### [What to do]
What is needed is a verbatim copy of all the records.

======

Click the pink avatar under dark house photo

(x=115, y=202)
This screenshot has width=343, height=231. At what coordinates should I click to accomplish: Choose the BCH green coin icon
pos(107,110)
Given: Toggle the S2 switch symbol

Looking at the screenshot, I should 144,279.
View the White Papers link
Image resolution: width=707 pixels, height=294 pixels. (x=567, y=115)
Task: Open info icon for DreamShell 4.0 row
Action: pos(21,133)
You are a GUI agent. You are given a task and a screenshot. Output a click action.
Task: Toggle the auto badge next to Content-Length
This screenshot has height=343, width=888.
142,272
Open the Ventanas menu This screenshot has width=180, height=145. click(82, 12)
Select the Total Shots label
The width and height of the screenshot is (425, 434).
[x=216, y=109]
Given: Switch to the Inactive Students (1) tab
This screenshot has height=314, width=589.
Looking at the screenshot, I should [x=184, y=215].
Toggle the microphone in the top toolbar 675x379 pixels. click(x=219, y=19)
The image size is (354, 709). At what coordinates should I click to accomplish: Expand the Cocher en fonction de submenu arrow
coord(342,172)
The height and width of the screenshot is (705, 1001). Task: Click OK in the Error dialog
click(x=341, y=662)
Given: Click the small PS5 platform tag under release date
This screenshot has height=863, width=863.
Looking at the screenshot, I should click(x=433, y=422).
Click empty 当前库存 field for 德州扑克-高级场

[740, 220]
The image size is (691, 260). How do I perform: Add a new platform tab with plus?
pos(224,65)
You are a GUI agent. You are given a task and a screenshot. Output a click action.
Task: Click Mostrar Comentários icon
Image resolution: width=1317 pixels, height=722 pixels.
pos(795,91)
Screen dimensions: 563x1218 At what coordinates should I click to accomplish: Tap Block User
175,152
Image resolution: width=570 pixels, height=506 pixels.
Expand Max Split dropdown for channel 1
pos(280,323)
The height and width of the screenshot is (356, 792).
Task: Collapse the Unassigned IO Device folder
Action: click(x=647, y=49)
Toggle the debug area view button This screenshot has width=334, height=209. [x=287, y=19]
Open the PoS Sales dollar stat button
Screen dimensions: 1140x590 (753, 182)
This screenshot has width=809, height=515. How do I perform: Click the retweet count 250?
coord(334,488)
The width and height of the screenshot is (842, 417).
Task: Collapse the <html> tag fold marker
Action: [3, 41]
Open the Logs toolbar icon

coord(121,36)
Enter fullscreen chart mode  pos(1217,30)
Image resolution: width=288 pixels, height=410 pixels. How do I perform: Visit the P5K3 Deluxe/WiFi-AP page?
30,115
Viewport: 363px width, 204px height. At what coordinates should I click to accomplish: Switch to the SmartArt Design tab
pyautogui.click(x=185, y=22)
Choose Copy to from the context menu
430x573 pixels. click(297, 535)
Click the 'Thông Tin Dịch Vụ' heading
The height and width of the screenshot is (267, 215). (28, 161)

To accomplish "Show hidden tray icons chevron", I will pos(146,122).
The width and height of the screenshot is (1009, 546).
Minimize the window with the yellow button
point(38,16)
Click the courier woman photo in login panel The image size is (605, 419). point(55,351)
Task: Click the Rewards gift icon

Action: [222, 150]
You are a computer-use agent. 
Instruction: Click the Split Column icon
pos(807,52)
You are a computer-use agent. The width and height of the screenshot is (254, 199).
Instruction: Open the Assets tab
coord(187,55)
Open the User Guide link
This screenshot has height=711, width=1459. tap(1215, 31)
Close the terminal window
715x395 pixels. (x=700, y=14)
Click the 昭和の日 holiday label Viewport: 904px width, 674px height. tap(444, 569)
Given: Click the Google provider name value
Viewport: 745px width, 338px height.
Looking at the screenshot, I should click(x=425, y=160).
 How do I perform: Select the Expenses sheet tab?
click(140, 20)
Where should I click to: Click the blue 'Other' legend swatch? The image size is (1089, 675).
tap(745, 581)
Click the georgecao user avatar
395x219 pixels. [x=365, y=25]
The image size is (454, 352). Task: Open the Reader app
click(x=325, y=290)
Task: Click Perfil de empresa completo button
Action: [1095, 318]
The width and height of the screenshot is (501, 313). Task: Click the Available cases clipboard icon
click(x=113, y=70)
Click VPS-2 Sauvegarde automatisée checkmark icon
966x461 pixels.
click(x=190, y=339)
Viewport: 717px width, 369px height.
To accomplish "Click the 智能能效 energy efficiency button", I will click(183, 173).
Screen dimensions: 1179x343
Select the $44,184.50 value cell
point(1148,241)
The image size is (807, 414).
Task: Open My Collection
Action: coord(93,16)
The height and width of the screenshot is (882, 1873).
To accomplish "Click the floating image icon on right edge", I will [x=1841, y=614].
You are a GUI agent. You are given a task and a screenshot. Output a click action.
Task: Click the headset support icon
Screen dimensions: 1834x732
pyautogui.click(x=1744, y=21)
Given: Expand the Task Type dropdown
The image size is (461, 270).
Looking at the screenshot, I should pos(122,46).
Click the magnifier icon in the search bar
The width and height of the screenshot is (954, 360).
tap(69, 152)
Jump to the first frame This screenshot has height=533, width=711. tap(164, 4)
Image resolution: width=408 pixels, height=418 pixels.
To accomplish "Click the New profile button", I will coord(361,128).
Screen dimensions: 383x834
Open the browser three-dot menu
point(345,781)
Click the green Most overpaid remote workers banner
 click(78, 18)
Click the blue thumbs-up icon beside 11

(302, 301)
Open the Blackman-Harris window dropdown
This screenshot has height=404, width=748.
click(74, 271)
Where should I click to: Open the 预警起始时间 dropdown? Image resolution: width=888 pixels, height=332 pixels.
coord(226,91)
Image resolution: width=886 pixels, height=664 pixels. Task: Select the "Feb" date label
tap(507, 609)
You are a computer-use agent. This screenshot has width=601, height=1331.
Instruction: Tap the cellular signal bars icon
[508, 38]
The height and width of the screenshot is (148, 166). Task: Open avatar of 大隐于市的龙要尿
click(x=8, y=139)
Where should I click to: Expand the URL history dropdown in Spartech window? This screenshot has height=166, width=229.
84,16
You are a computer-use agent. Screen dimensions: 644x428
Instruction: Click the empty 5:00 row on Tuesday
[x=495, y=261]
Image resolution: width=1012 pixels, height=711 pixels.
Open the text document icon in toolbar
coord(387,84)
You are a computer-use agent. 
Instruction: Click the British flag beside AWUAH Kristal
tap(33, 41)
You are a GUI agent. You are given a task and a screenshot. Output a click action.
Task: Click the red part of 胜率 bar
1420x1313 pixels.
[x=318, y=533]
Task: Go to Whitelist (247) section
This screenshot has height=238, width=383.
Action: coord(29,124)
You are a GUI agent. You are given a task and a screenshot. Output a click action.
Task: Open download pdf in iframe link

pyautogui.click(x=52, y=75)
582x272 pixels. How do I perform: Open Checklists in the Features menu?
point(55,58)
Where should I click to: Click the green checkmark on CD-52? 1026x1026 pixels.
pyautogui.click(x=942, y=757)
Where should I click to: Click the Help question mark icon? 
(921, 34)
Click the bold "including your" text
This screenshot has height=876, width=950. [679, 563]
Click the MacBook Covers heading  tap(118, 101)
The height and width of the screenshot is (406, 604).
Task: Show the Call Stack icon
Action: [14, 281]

======

### [Output for this exercise]
Click the pink avatar under dark house photo

(x=115, y=202)
This screenshot has width=343, height=231. At what coordinates should I click to accomplish: Choose the BCH green coin icon
pos(107,110)
Given: Toggle the S2 switch symbol

Looking at the screenshot, I should 144,279.
View the White Papers link
Image resolution: width=707 pixels, height=294 pixels. (x=567, y=115)
Task: Open info icon for DreamShell 4.0 row
Action: pos(21,133)
You are a GUI agent. You are given a task and a screenshot. Output a click action.
Task: Toggle the auto badge next to Content-Length
This screenshot has height=343, width=888.
142,272
Open the Ventanas menu This screenshot has width=180, height=145. click(82, 12)
Select the Total Shots label
The width and height of the screenshot is (425, 434).
[x=216, y=109]
Given: Switch to the Inactive Students (1) tab
This screenshot has height=314, width=589.
Looking at the screenshot, I should [x=184, y=215].
Toggle the microphone in the top toolbar 675x379 pixels. click(x=219, y=19)
The image size is (354, 709). At what coordinates should I click to accomplish: Expand the Cocher en fonction de submenu arrow
coord(342,172)
The height and width of the screenshot is (705, 1001). Task: Click OK in the Error dialog
click(x=341, y=662)
Given: Click the small PS5 platform tag under release date
This screenshot has height=863, width=863.
Looking at the screenshot, I should click(x=433, y=422).
Click empty 当前库存 field for 德州扑克-高级场

[740, 220]
The image size is (691, 260). How do I perform: Add a new platform tab with plus?
pos(224,65)
You are a GUI agent. You are given a task and a screenshot. Output a click action.
Task: Click Mostrar Comentários icon
Image resolution: width=1317 pixels, height=722 pixels.
pos(795,91)
Screen dimensions: 563x1218 At what coordinates should I click to accomplish: Tap Block User
175,152
Image resolution: width=570 pixels, height=506 pixels.
Expand Max Split dropdown for channel 1
pos(280,323)
The height and width of the screenshot is (356, 792).
Task: Collapse the Unassigned IO Device folder
Action: click(x=647, y=49)
Toggle the debug area view button This screenshot has width=334, height=209. [x=287, y=19]
Open the PoS Sales dollar stat button
Screen dimensions: 1140x590 (753, 182)
This screenshot has width=809, height=515. How do I perform: Click the retweet count 250?
coord(334,488)
The width and height of the screenshot is (842, 417).
Task: Collapse the <html> tag fold marker
Action: [3, 41]
Open the Logs toolbar icon

coord(121,36)
Enter fullscreen chart mode  pos(1217,30)
Image resolution: width=288 pixels, height=410 pixels. How do I perform: Visit the P5K3 Deluxe/WiFi-AP page?
30,115
Viewport: 363px width, 204px height. At what coordinates should I click to accomplish: Switch to the SmartArt Design tab
pyautogui.click(x=185, y=22)
Choose Copy to from the context menu
430x573 pixels. click(297, 535)
Click the 'Thông Tin Dịch Vụ' heading
The height and width of the screenshot is (267, 215). (28, 161)

To accomplish "Show hidden tray icons chevron", I will pos(146,122).
The width and height of the screenshot is (1009, 546).
Minimize the window with the yellow button
point(38,16)
Click the courier woman photo in login panel The image size is (605, 419). point(55,351)
Task: Click the Rewards gift icon

Action: [222, 150]
You are a computer-use agent. 
Instruction: Click the Split Column icon
pos(807,52)
You are a computer-use agent. The width and height of the screenshot is (254, 199).
Instruction: Open the Assets tab
coord(187,55)
Open the User Guide link
This screenshot has height=711, width=1459. tap(1215, 31)
Close the terminal window
715x395 pixels. (x=700, y=14)
Click the 昭和の日 holiday label Viewport: 904px width, 674px height. tap(444, 569)
Given: Click the Google provider name value
Viewport: 745px width, 338px height.
Looking at the screenshot, I should click(x=425, y=160).
 How do I perform: Select the Expenses sheet tab?
click(140, 20)
Where should I click to: Click the blue 'Other' legend swatch? The image size is (1089, 675).
tap(745, 581)
Click the georgecao user avatar
395x219 pixels. [x=365, y=25]
The image size is (454, 352). Task: Open the Reader app
click(x=325, y=290)
Task: Click Perfil de empresa completo button
Action: [1095, 318]
The width and height of the screenshot is (501, 313). Task: Click the Available cases clipboard icon
click(x=113, y=70)
Click VPS-2 Sauvegarde automatisée checkmark icon
966x461 pixels.
click(x=190, y=339)
Viewport: 717px width, 369px height.
To accomplish "Click the 智能能效 energy efficiency button", I will click(183, 173).
Screen dimensions: 1179x343
Select the $44,184.50 value cell
point(1148,241)
The image size is (807, 414).
Task: Open My Collection
Action: coord(93,16)
The height and width of the screenshot is (882, 1873).
To accomplish "Click the floating image icon on right edge", I will [x=1841, y=614].
You are a GUI agent. You are given a task and a screenshot. Output a click action.
Task: Click the headset support icon
Screen dimensions: 1834x732
pyautogui.click(x=1744, y=21)
Given: Expand the Task Type dropdown
The image size is (461, 270).
Looking at the screenshot, I should pos(122,46).
Click the magnifier icon in the search bar
The width and height of the screenshot is (954, 360).
tap(69, 152)
Jump to the first frame This screenshot has height=533, width=711. tap(164, 4)
Image resolution: width=408 pixels, height=418 pixels.
To accomplish "Click the New profile button", I will coord(361,128).
Screen dimensions: 383x834
Open the browser three-dot menu
point(345,781)
Click the green Most overpaid remote workers banner
 click(78, 18)
Click the blue thumbs-up icon beside 11

(302, 301)
Open the Blackman-Harris window dropdown
This screenshot has height=404, width=748.
click(74, 271)
Where should I click to: Open the 预警起始时间 dropdown? Image resolution: width=888 pixels, height=332 pixels.
coord(226,91)
Image resolution: width=886 pixels, height=664 pixels. Task: Select the "Feb" date label
tap(507, 609)
You are a computer-use agent. This screenshot has width=601, height=1331.
Instruction: Tap the cellular signal bars icon
[508, 38]
The height and width of the screenshot is (148, 166). Task: Open avatar of 大隐于市的龙要尿
click(x=8, y=139)
Where should I click to: Expand the URL history dropdown in Spartech window? This screenshot has height=166, width=229.
84,16
You are a computer-use agent. Screen dimensions: 644x428
Instruction: Click the empty 5:00 row on Tuesday
[x=495, y=261]
Image resolution: width=1012 pixels, height=711 pixels.
Open the text document icon in toolbar
coord(387,84)
You are a computer-use agent. 
Instruction: Click the British flag beside AWUAH Kristal
tap(33, 41)
You are a GUI agent. You are given a task and a screenshot. Output a click action.
Task: Click the red part of 胜率 bar
1420x1313 pixels.
[x=318, y=533]
Task: Go to Whitelist (247) section
This screenshot has height=238, width=383.
Action: coord(29,124)
You are a GUI agent. You are given a task and a screenshot. Output a click action.
Task: Open download pdf in iframe link

pyautogui.click(x=52, y=75)
582x272 pixels. How do I perform: Open Checklists in the Features menu?
point(55,58)
Where should I click to: Click the green checkmark on CD-52? 1026x1026 pixels.
pyautogui.click(x=942, y=757)
Where should I click to: Click the Help question mark icon? 
(921, 34)
Click the bold "including your" text
This screenshot has height=876, width=950. [679, 563]
Click the MacBook Covers heading  tap(118, 101)
The height and width of the screenshot is (406, 604).
Task: Show the Call Stack icon
Action: [14, 281]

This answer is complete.